His decline has been spectacular and historic. In March, The Washington Post revealed that he and his family had accepted gifts from a little-known entrepreneur named Jonnie Williams Sr. He's the chief executive of Star Scientific, a failing dietary supplement manufacturer based in Henrico County. A steady stream of revelations about Williams' gifts and loans to the McDonnells has painted a picture of a crass, venal and greedy first family.
Among those revelations: First lady Maureen McDonnell asked Williams for -- and received -- a $6,500 Rolex watch to give to the governor. Williams also paid for her $15,000 luxury shopping spree in New York and the governor borrowed a $190,000 Ferrari to drive at an expenses-paid vacation in one of William's homes.
As it turns out, the McDonnells were in far more serious personal financial trouble than anyone knew. While attorney general from 2006 to 2009, McDonnell bought three vacation properties as the real estate market began to go bust. Williams bailed him out with a $70,000 loan while lending $50,000 to Maureen.

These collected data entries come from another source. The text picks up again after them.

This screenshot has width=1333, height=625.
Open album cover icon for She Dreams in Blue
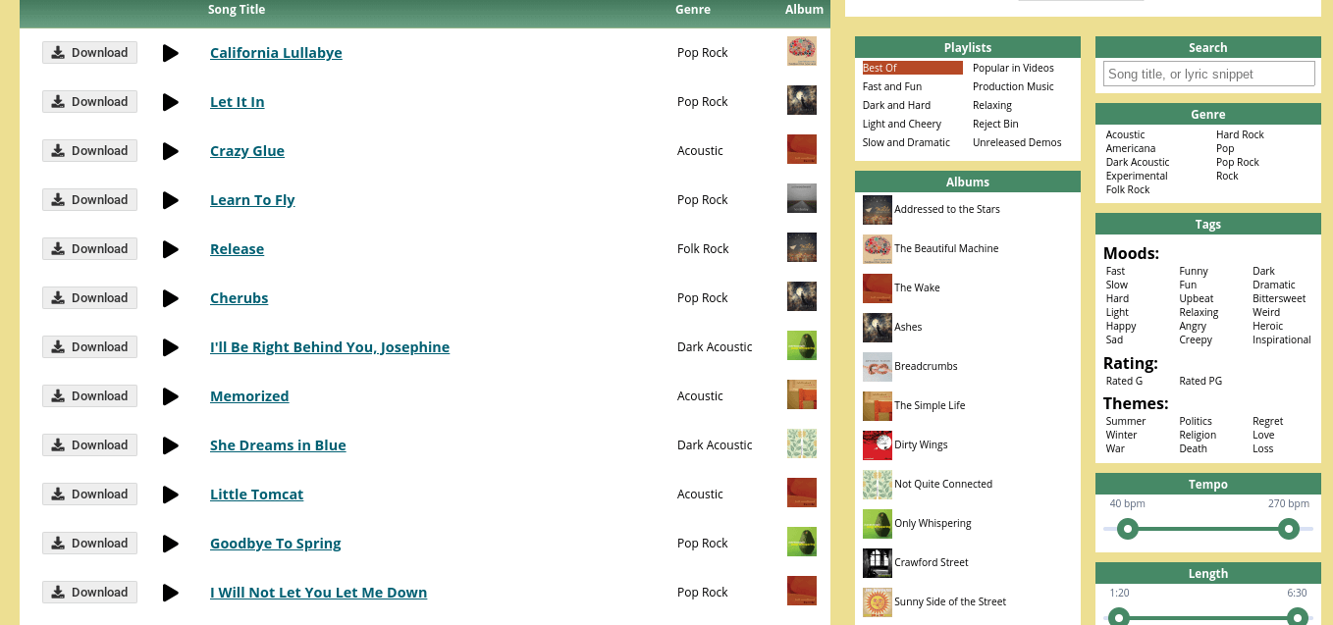coord(802,443)
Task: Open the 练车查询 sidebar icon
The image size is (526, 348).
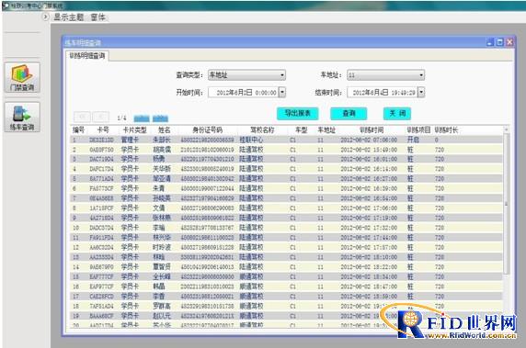Action: coord(22,118)
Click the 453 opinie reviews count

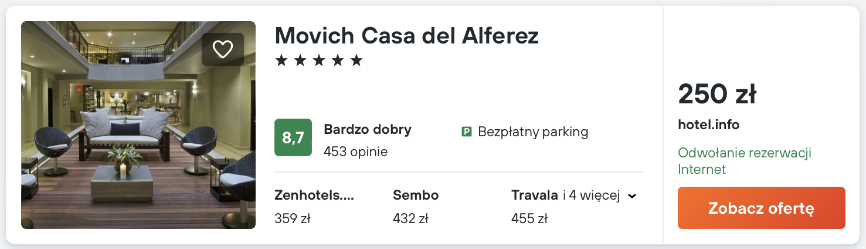click(x=355, y=152)
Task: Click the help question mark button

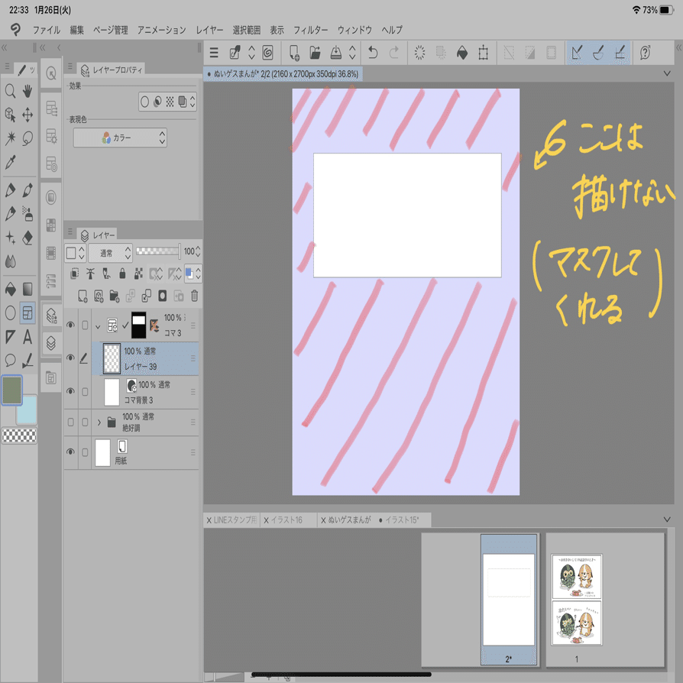Action: point(646,53)
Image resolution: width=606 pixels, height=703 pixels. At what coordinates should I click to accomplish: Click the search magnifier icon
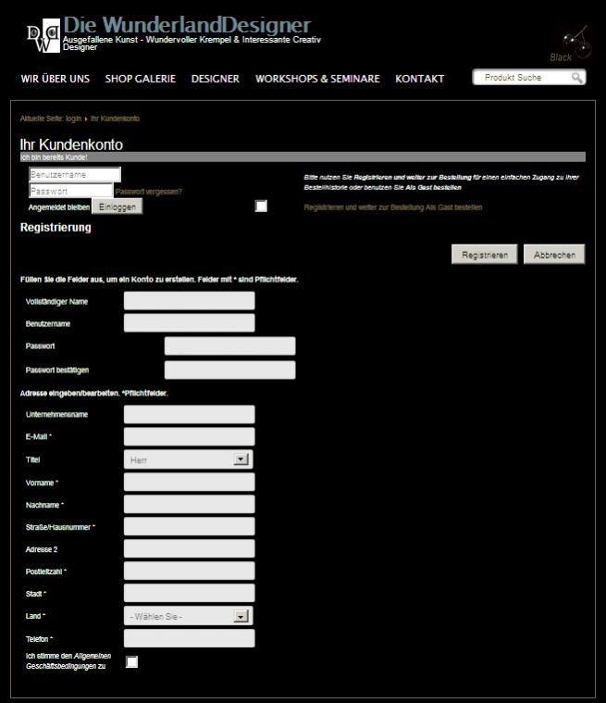click(x=576, y=78)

The governor is the target of probes by federal and state prosecutors. Meanwhile, the felony embezzlement case against mansion former executive chef Todd Schneider -- the case that sparked the scrutiny of the Williams-McDonnell relationship -- has provoked more embarrassment. Testimony has the McDonnell children raiding the Executive Mansion and aides complaining about their harsh treatment by the first lady.
After stonewalling for four months, McDonnell finally announced that he'd repaid the money he borrowed from Williams and that he and his family were giving back the gifts. He apologized publicly for embarrassing the state -- while reiterating that he broke no laws. He has yet to give a complete accounting for what happened.
Today, only 31 percent of Virginians polled consider the governor ethical. Once-staunch allies are running for the exits. Gubernatorial candidate and Attorney General Kenneth Cuccinelli, a fellow Republican and sly competitor, has tried to upstage McDonnell by asking for him to call a special legislative session to debate ethics reforms just in time for the election. McDonnell isn't biting.
McDonnell could well be indicted, but Virginia's disclosure and gift laws are so lax it might be difficult to come up with a case. Still, there are calls to close loopholes such as the one that allowed the gifts to the governor's family to go unreported.
When all is said and done, Bob McDonnell's most important legacy could be the creation of a state ethics commission.